Instructions for the task -
Please reproduce exactly the line that carries "Open the Search type: Web filter chip" and all remaining lines through the last line of the data, and write nothing else.

Dataset records -
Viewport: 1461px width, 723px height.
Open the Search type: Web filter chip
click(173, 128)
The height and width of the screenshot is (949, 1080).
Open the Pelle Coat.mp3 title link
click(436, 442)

Response -
Open the Search type: Web filter chip
click(173, 128)
The height and width of the screenshot is (949, 1080).
Open the Pelle Coat.mp3 title link
click(436, 442)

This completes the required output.